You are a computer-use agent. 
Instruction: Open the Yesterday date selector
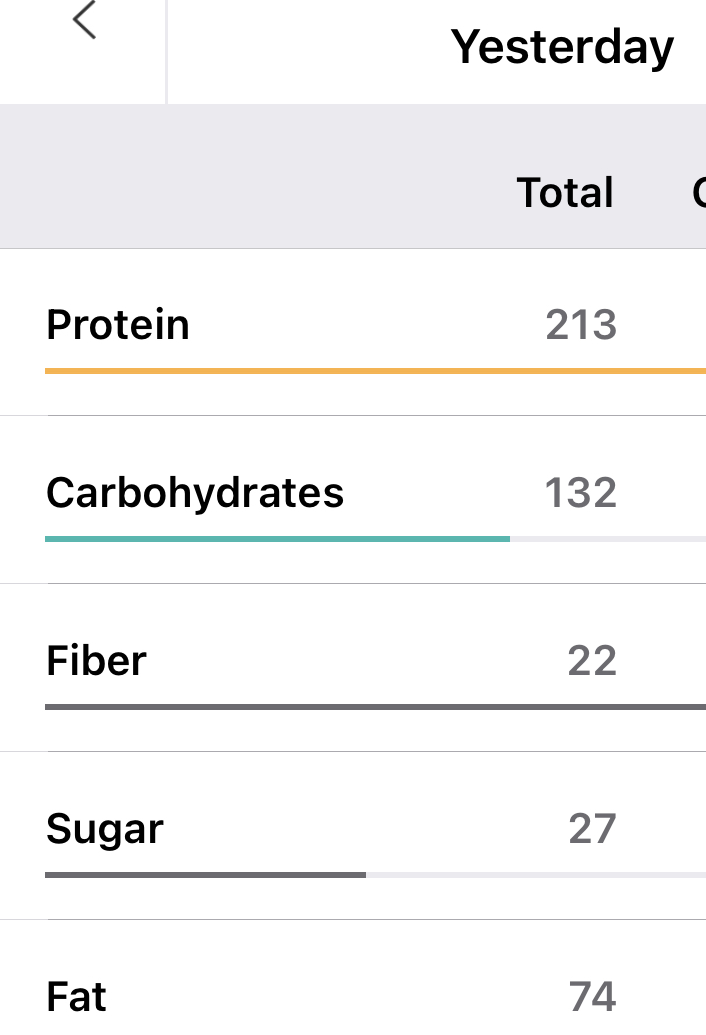(562, 47)
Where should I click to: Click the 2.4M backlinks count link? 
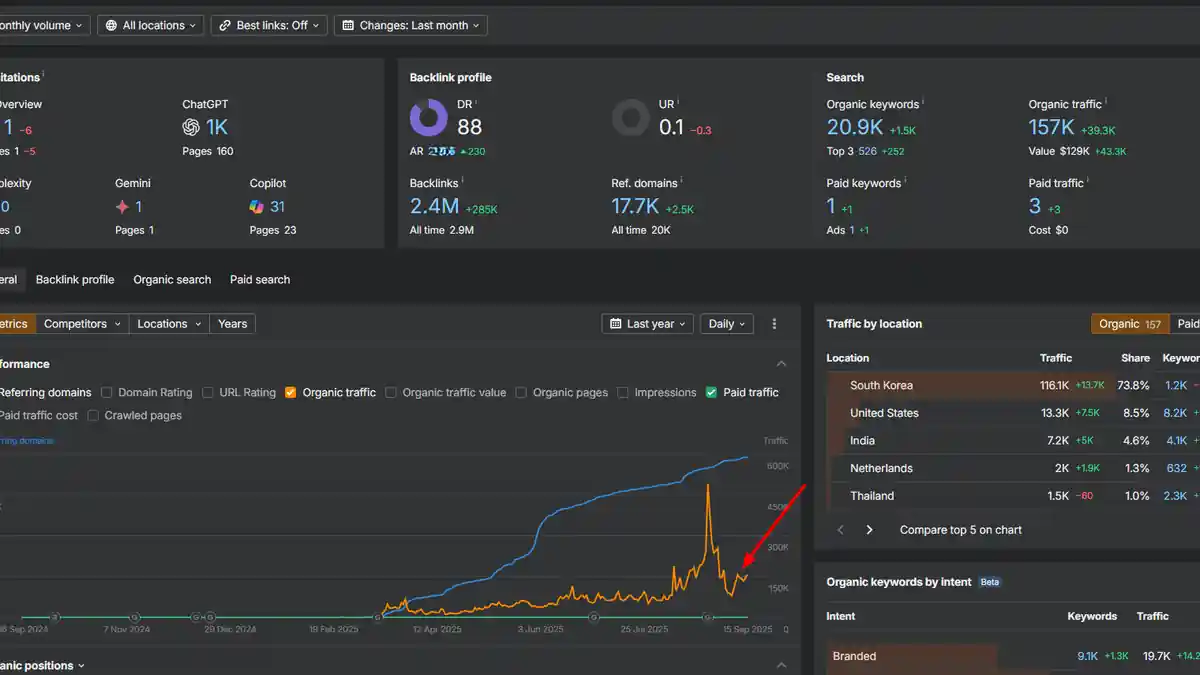click(x=434, y=207)
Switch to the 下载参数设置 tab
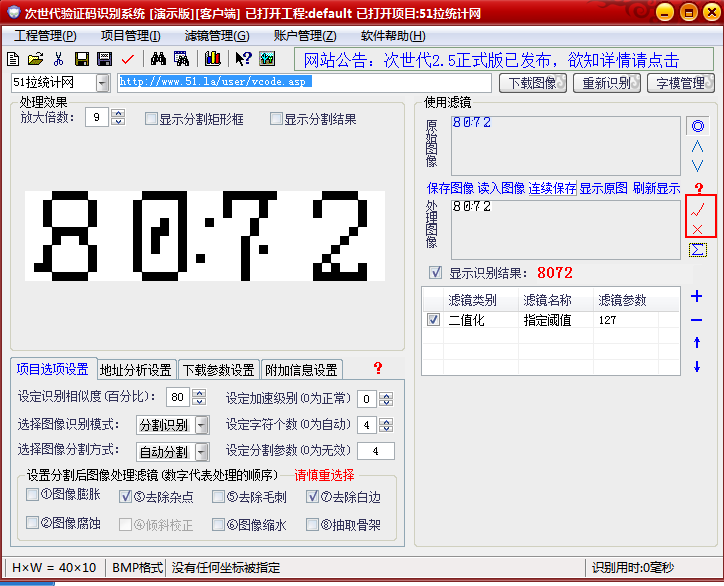Viewport: 724px width, 586px height. (218, 370)
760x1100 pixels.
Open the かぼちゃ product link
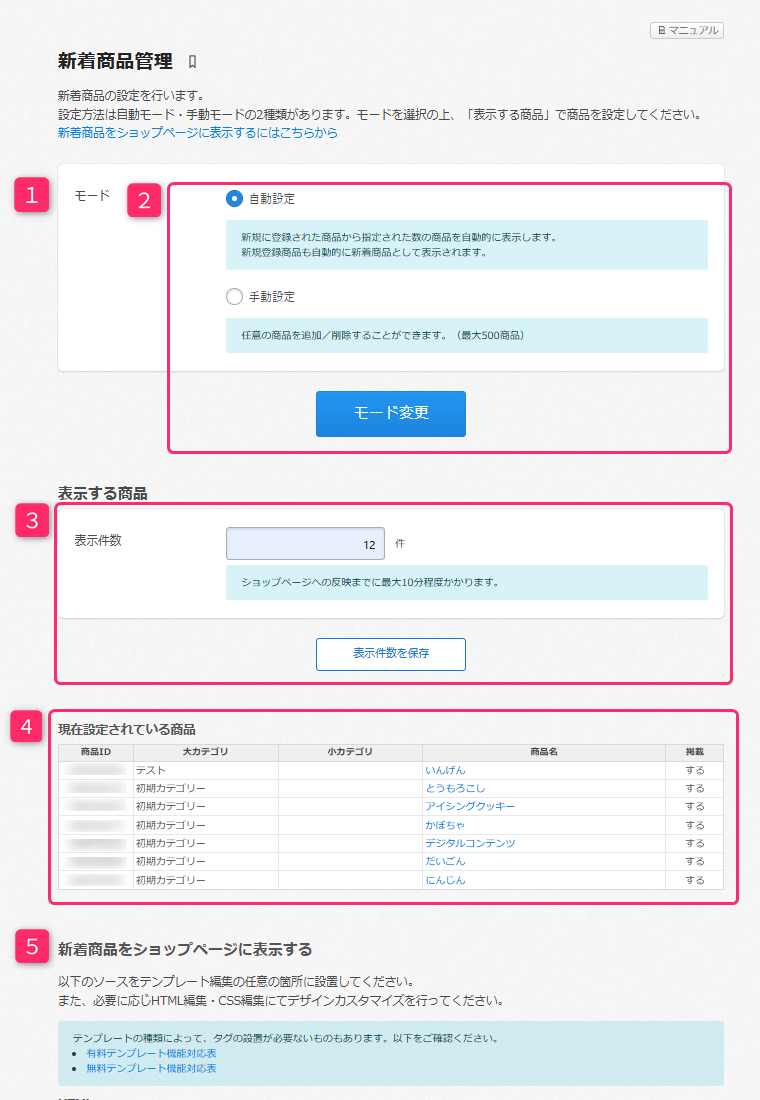[x=447, y=826]
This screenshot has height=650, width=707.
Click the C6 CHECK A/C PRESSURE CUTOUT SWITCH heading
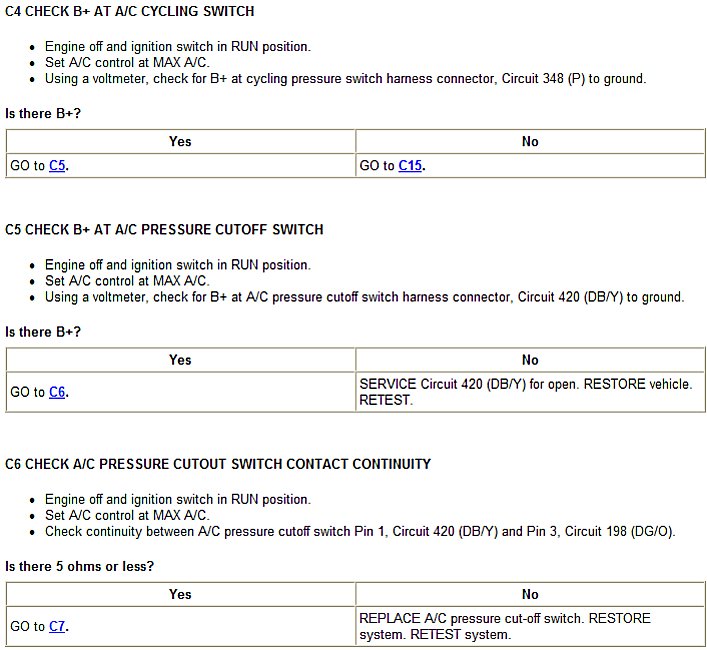click(218, 464)
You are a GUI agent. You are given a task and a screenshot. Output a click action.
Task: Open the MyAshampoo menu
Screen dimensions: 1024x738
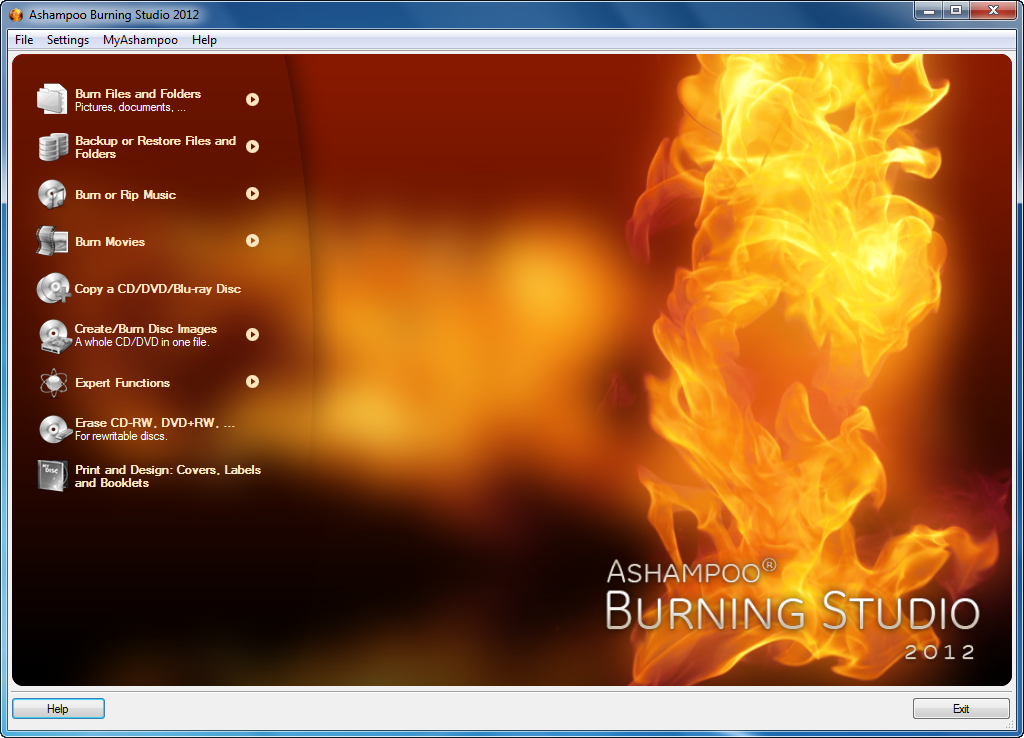(x=139, y=40)
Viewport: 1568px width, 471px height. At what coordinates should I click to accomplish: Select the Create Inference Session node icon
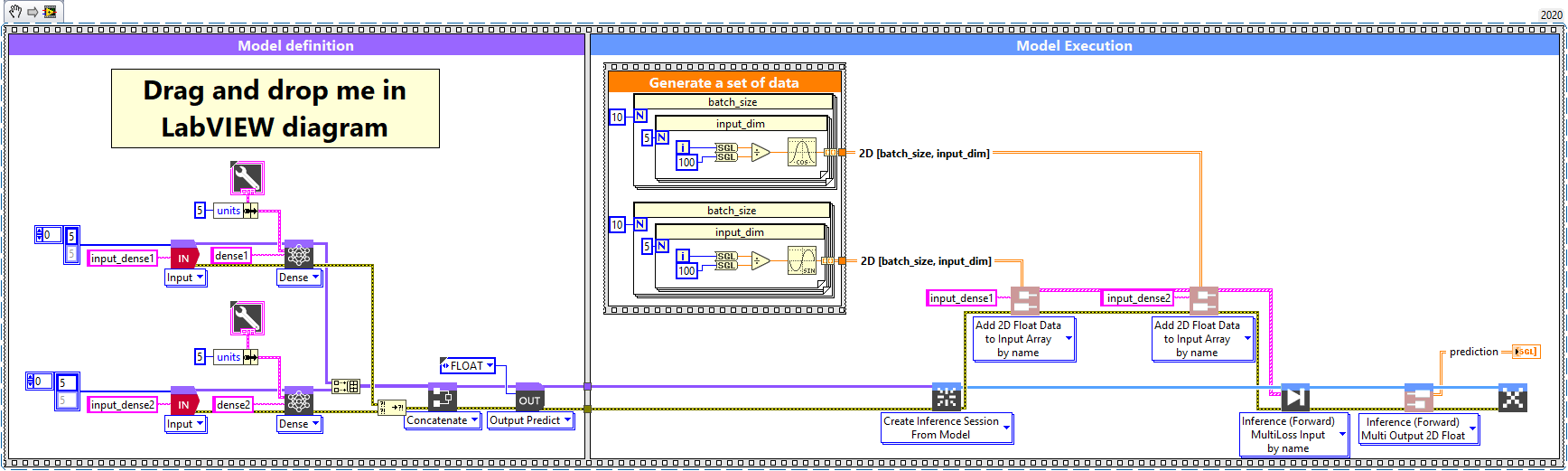(946, 397)
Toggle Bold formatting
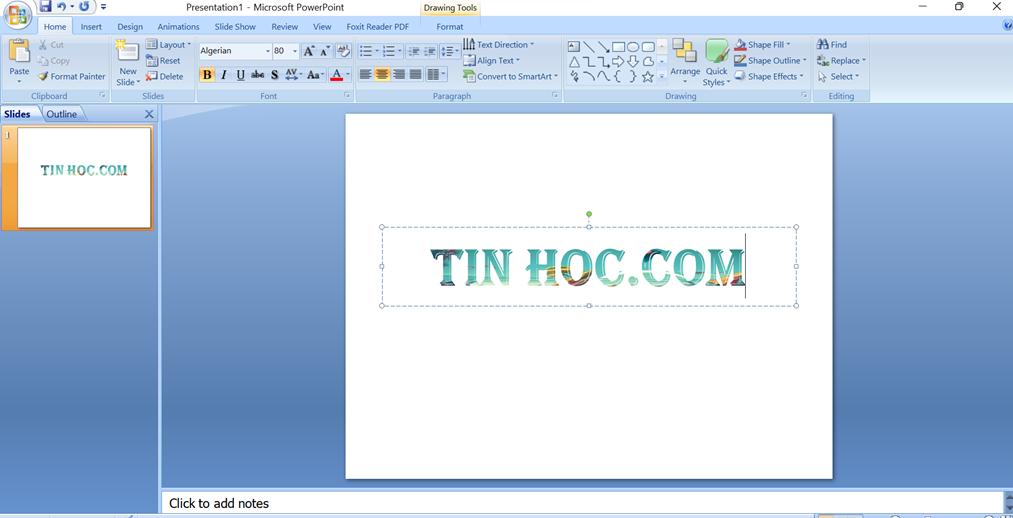The image size is (1013, 518). tap(207, 75)
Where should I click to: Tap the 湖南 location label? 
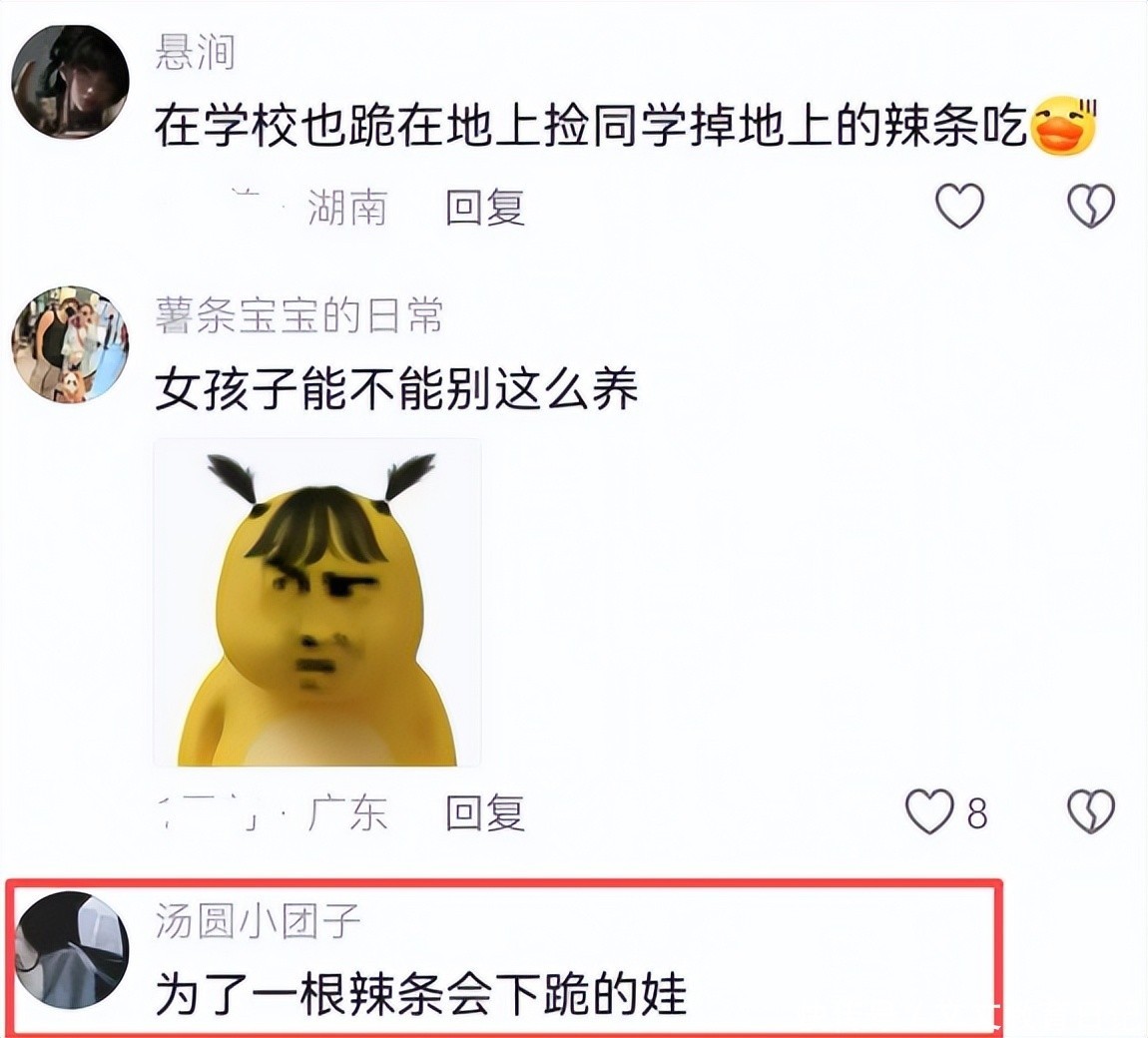pos(347,208)
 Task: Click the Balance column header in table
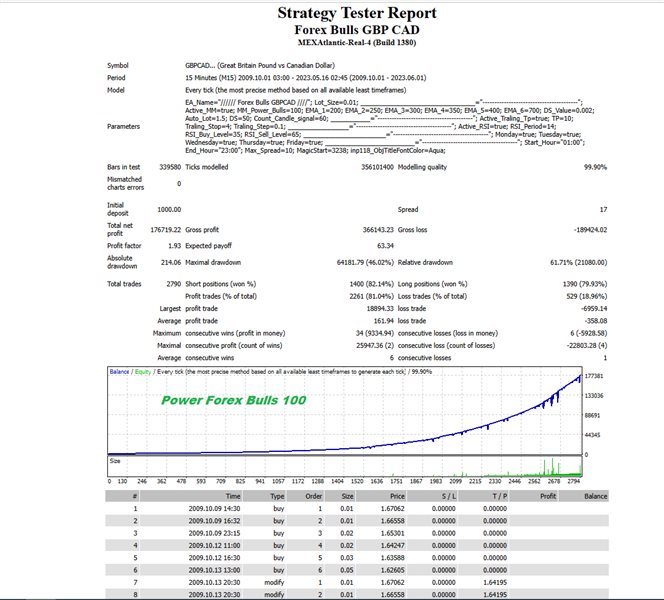coord(596,495)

------------------------------------------------------------------------

WHAT THE EXERCISE ASKS
Read the records above. Show each line that has the string "agent".

ANSWER BOX
You are a computer-use agent. 
You are a GUI agent. You are given a task and a screenshot. Output a click action.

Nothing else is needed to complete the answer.